本文:
+++
写真左:公益社団法人 日本アドバタイザーズ協会 Web広告研究会 代表幹事 本間充氏 
写真右:NTTコミュニケーションズ株式会社 アプリケーション&コンテンツサービス部
マーケティングソリューション部門 部門長 塚本良江氏
写真左:日本アドバタイザーズ協会Web広告研究会 代表幹事 本間充氏 写真右:NTTコミュニケーションズ株式会社 アプリケーション&コンテンツサービス部 マーケティングソリューション部門 部門長 塚本良江氏

海外事例は参考にならない? “Except Japan”なO2O事情

 Facebookが広まったことで「ソーシャルメディアマーケティング」に取り組む意識が芽生え、スマートフォンへの乗り換えが進むと「スマートフォン最適化」の必要性を実感するWeb担当者が増えてきた。
+++
作業指示: 上にあるO2Oについての本文から、「写真左:公益社団法人 日本アドバタイザーズ協会 Web広告研究会」で始まり「るWeb担当者が増えてきた。」で終わる部分を、一字も変えずに書き写すこと。

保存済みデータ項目
+++
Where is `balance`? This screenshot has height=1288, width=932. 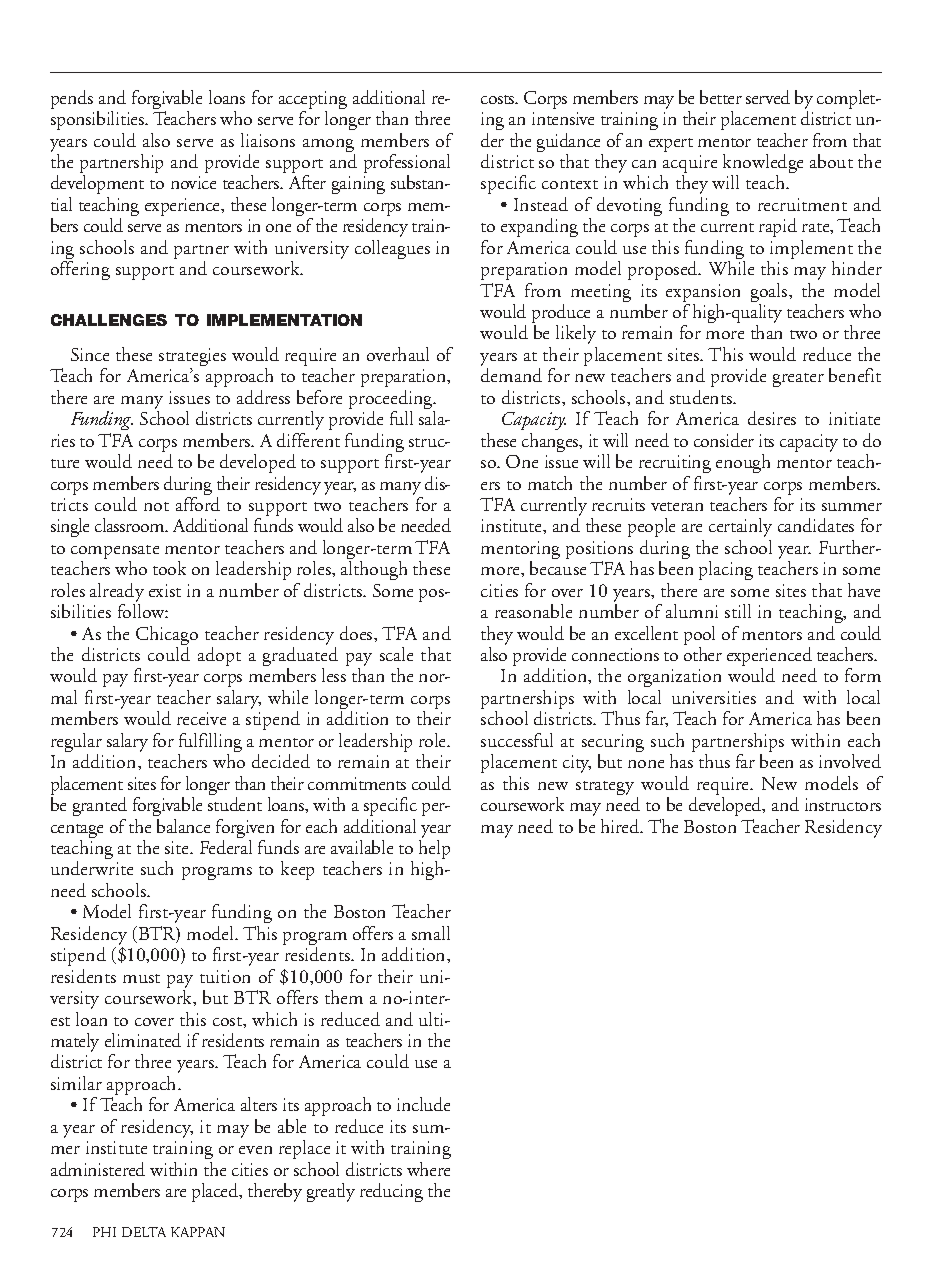 balance is located at coordinates (183, 826).
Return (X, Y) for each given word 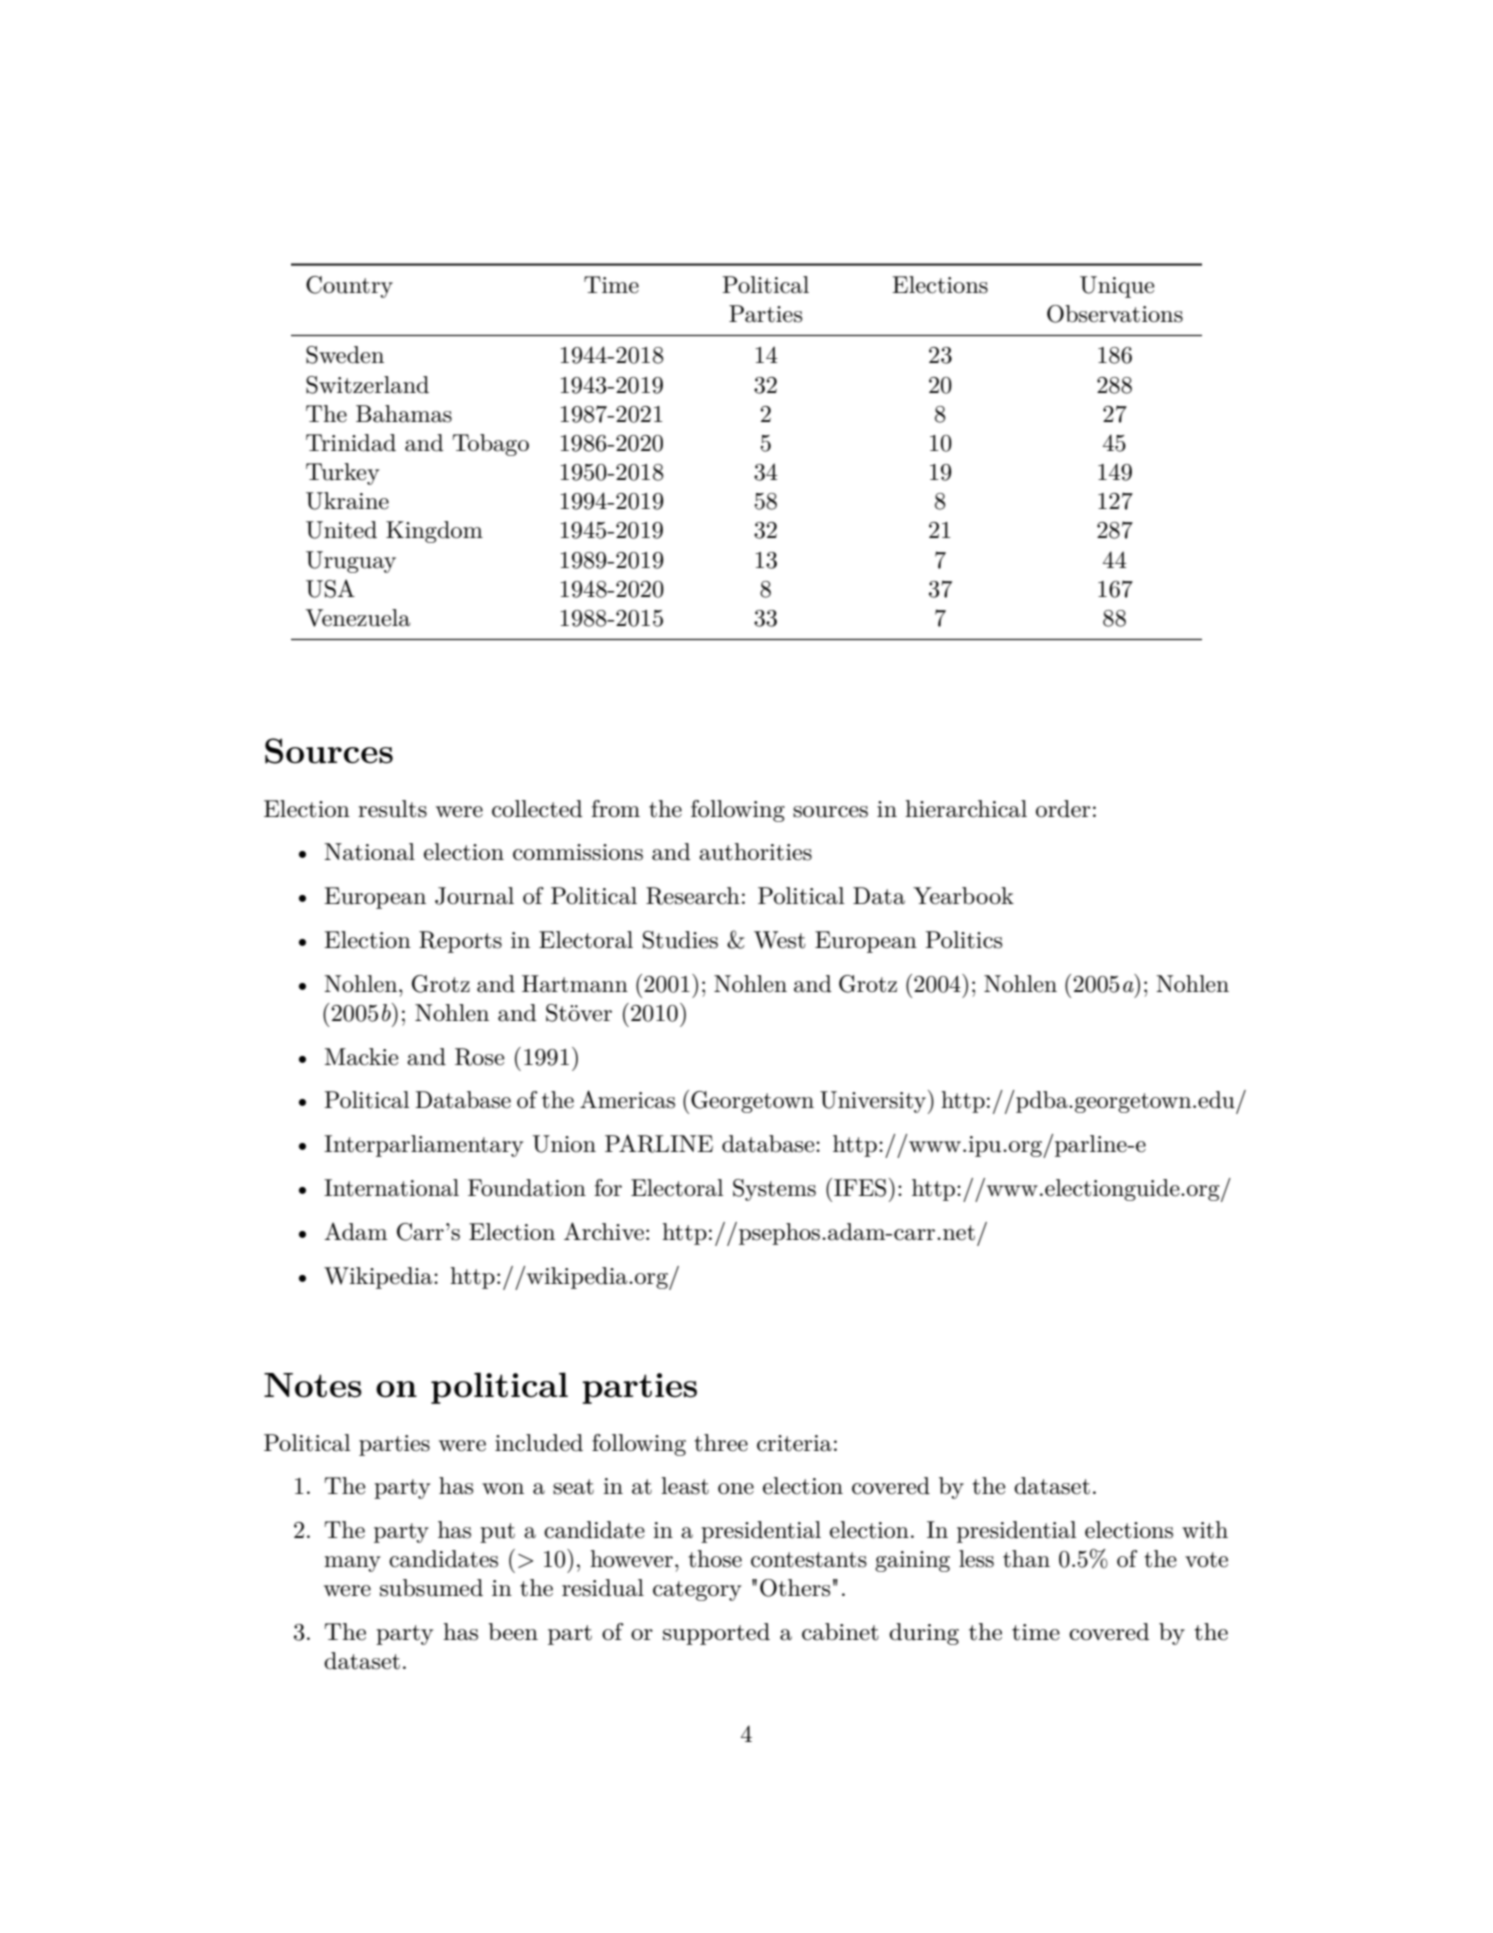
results (392, 809)
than (1026, 1559)
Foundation (527, 1188)
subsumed (431, 1588)
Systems (774, 1190)
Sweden (345, 355)
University (874, 1102)
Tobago (490, 445)
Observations (1115, 314)
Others (795, 1588)
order (1063, 809)
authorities (755, 852)
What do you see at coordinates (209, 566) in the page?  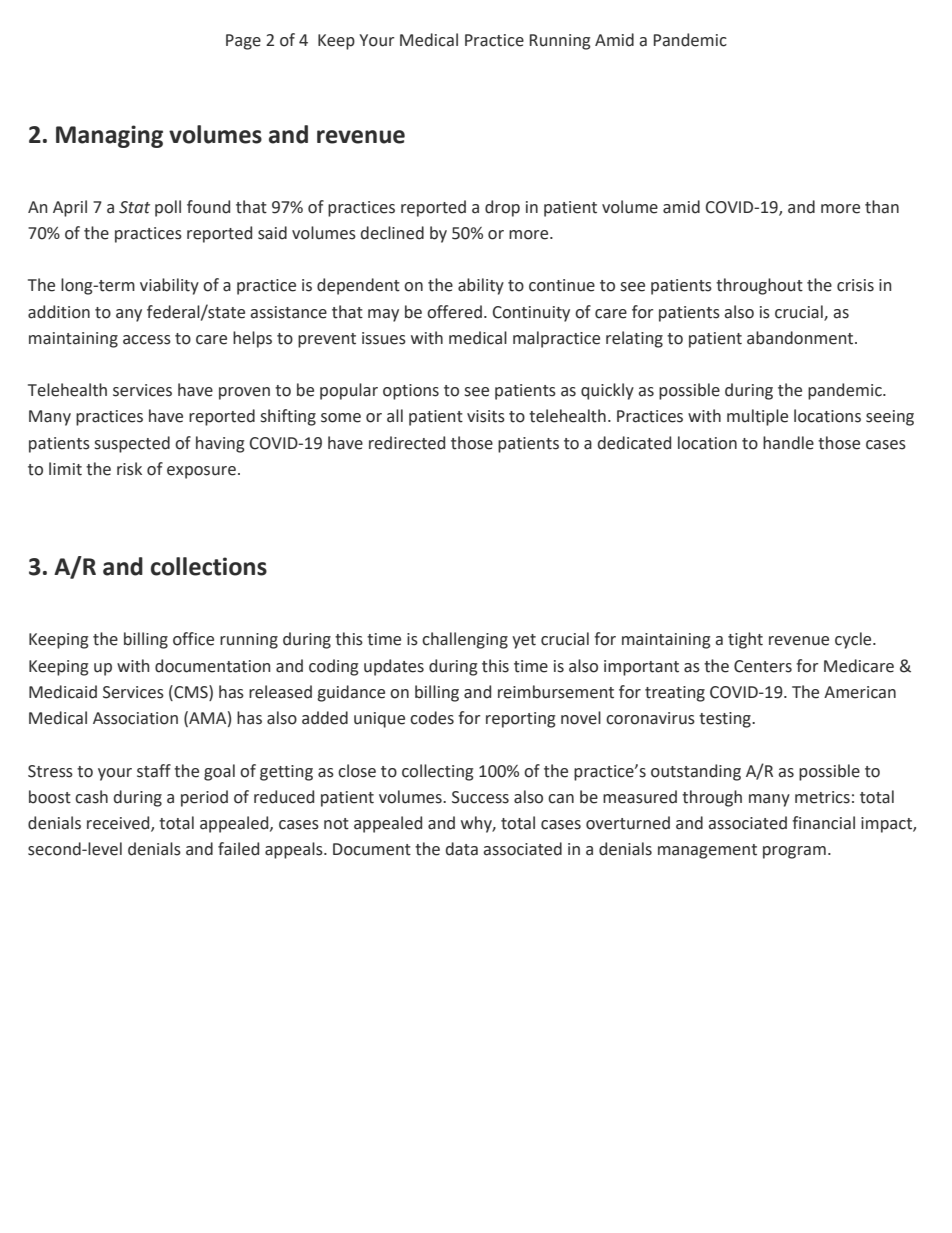 I see `collections` at bounding box center [209, 566].
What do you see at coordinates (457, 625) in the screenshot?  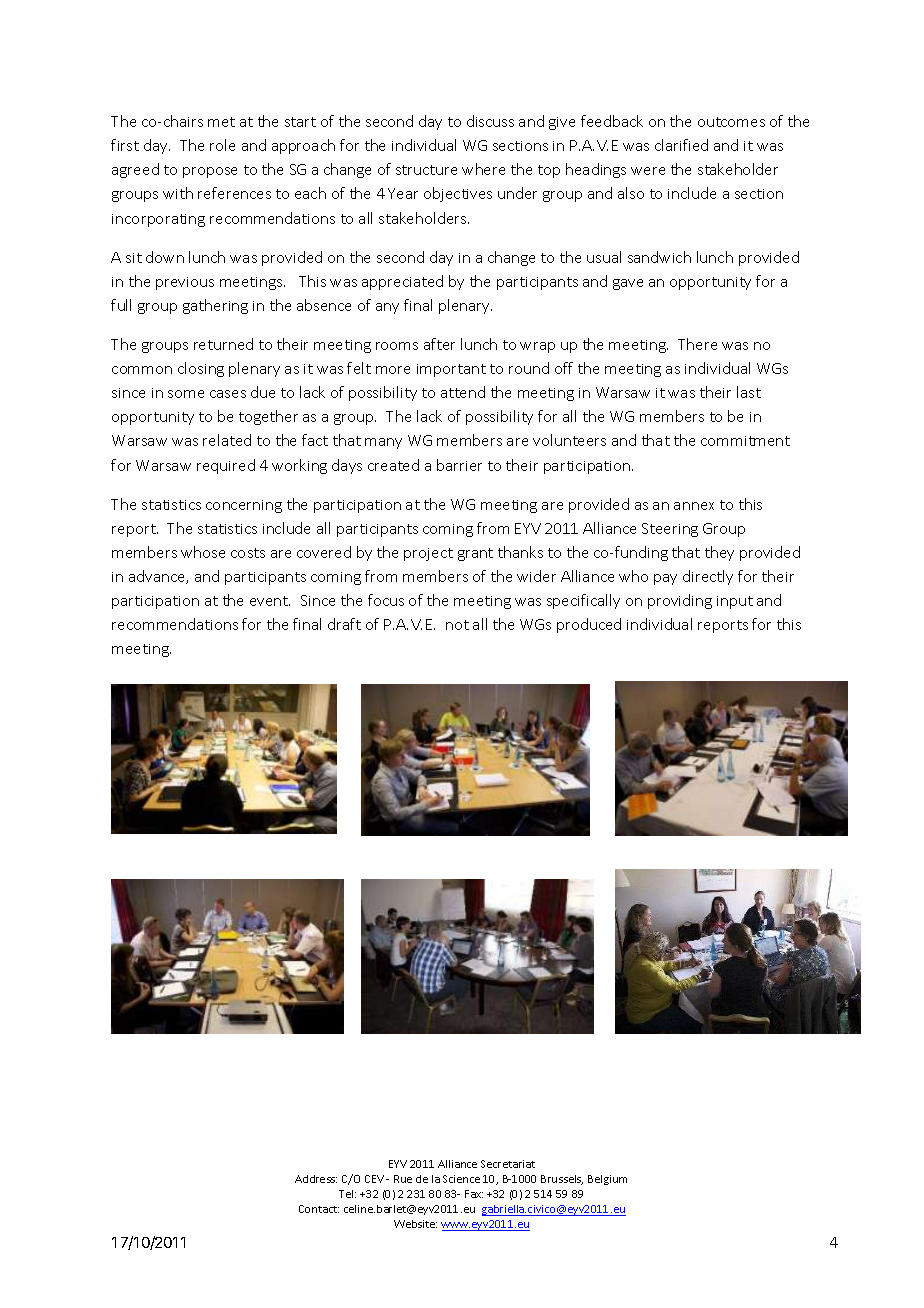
+++
出力全体:
写真左:公益社団法人 日本アドバタイザーズ協会 Web広告研究会 代表幹事 本間充氏 
写真右:NTTコミュニケーションズ株式会社 アプリケーション&コンテンツサービス部
マーケティングソリューション部門 部門長 塚本良江氏
写真左:日本アドバタイザーズ協会Web広告研究会 代表幹事 本間充氏 写真右:NTTコミュニケーションズ株式会社 アプリケーション&コンテンツサービス部 マーケティングソリューション部門 部門長 塚本良江氏

海外事例は参考にならない? “Except Japan”なO2O事情

 Facebookが広まったことで「ソーシャルメディアマーケティング」に取り組む意識が芽生え、スマートフォンへの乗り換えが進むと「スマートフォン最適化」の必要性を実感するWeb担当者が増えてきた。